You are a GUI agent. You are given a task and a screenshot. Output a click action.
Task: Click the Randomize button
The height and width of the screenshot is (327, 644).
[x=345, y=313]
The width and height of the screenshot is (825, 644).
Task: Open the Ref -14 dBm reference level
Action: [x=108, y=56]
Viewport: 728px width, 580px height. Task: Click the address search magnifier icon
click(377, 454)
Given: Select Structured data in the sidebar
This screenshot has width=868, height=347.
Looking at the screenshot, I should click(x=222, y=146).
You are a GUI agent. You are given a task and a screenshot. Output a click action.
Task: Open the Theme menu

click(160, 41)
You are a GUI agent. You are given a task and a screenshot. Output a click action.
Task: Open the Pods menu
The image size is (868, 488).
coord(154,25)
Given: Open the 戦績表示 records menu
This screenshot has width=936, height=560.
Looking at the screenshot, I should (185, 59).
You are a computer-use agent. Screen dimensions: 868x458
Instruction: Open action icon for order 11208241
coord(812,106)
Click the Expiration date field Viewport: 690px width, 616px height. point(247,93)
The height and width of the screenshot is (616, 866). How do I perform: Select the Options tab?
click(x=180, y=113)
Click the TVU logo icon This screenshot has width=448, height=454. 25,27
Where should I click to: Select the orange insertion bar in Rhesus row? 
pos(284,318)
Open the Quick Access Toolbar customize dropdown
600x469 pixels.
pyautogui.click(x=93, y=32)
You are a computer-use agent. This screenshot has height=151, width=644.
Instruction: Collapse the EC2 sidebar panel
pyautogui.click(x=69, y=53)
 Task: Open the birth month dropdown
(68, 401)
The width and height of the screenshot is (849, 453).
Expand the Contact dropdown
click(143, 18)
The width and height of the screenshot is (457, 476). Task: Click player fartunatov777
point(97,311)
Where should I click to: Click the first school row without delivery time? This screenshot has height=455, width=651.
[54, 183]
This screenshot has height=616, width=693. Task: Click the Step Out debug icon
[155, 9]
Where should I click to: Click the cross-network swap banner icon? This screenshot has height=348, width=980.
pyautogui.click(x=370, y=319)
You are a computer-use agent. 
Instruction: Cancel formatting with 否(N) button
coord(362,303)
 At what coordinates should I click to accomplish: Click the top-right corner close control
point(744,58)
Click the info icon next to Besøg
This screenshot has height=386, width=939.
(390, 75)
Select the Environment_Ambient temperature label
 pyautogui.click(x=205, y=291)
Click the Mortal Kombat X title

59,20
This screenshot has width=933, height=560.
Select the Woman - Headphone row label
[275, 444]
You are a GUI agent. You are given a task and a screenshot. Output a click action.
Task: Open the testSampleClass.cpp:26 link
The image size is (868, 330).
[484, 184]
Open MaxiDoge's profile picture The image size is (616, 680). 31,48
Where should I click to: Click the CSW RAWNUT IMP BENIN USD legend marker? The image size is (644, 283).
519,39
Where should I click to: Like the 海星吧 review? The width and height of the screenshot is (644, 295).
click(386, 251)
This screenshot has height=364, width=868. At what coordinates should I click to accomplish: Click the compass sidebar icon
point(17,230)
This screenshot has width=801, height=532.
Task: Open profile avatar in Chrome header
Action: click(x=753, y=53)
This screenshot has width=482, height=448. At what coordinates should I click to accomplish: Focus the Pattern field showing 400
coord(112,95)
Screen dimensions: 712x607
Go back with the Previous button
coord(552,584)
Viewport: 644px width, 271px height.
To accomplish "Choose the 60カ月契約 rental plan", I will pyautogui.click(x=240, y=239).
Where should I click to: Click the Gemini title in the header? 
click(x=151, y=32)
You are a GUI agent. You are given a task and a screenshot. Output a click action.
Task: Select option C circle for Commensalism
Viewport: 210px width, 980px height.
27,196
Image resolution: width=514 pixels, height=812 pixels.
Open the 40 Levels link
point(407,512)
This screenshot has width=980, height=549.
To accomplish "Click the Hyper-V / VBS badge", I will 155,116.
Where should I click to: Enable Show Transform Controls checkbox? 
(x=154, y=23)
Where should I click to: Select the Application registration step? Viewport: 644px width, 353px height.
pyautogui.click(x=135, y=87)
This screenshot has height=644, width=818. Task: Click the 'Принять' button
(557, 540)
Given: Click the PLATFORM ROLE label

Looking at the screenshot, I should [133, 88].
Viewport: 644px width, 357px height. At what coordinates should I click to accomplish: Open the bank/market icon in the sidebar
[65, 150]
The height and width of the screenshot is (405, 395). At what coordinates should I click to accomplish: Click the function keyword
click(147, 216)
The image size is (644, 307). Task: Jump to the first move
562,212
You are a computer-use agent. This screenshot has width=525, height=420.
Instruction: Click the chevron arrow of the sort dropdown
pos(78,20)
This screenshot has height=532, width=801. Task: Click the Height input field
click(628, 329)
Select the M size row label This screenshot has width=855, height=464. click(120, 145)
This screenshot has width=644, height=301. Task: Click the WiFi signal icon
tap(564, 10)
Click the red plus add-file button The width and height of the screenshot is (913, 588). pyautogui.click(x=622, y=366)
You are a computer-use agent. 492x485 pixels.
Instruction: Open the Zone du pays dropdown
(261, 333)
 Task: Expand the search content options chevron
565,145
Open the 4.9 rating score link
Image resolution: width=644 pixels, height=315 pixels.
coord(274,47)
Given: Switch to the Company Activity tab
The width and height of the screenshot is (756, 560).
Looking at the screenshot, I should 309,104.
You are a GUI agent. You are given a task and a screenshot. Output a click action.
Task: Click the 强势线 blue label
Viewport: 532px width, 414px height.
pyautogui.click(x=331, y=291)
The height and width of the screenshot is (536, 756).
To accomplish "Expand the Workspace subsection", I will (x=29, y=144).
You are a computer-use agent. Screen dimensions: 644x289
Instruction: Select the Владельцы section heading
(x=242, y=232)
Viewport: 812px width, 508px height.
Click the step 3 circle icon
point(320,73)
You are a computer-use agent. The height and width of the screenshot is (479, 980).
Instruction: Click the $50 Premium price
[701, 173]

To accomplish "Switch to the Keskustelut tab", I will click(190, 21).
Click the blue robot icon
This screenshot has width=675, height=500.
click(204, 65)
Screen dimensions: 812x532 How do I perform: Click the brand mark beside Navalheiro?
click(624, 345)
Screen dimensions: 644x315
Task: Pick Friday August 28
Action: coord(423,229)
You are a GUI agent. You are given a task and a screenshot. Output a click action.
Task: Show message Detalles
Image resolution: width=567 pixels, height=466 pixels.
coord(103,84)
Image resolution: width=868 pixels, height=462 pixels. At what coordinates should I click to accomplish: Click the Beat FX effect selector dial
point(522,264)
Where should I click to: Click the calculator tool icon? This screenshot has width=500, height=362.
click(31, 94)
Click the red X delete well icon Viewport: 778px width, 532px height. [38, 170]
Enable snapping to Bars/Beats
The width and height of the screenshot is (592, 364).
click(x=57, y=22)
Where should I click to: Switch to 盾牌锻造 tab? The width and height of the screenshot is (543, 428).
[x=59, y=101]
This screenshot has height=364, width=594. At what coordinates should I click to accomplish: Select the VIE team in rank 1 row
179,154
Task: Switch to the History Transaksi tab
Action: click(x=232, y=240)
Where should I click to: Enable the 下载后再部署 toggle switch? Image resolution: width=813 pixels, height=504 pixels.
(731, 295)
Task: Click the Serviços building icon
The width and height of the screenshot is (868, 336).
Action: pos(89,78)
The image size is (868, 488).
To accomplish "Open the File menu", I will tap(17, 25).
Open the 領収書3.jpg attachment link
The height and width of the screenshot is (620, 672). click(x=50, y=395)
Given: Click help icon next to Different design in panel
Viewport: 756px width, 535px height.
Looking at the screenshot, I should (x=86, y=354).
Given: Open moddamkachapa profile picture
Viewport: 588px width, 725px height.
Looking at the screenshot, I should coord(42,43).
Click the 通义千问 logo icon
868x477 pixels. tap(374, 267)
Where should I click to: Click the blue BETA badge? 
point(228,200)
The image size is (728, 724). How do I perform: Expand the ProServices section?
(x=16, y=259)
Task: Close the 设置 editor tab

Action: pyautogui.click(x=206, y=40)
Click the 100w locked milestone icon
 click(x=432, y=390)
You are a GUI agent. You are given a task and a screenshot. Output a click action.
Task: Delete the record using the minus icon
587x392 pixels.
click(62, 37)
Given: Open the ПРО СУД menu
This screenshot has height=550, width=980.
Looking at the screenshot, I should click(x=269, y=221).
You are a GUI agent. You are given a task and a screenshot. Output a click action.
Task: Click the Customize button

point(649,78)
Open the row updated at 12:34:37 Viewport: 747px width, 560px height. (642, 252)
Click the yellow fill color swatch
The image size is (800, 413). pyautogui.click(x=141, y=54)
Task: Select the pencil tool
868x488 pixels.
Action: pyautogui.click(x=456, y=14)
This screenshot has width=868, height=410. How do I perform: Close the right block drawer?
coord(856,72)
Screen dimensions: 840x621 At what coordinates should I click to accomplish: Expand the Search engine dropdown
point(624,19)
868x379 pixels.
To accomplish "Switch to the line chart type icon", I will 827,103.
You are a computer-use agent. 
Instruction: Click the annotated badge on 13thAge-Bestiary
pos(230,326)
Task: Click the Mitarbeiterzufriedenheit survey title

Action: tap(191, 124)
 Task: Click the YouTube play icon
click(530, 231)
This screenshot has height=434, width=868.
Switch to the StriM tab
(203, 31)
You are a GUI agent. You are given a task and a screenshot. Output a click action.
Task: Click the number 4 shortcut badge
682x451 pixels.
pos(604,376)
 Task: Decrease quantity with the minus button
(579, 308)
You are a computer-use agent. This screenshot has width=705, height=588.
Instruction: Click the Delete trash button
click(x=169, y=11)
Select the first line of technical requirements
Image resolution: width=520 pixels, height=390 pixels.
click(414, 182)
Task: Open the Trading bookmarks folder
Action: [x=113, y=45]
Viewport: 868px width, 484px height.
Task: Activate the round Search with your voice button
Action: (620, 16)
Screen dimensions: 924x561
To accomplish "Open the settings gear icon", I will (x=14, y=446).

**DIRECTIONS FOR THIS TASK**: Which lines in the records contain the word "picture"? Copy each one.

**RESPONSE AREA**:
Open MaxiDoge's profile picture The image size is (616, 680). 31,48
Given: Open moddamkachapa profile picture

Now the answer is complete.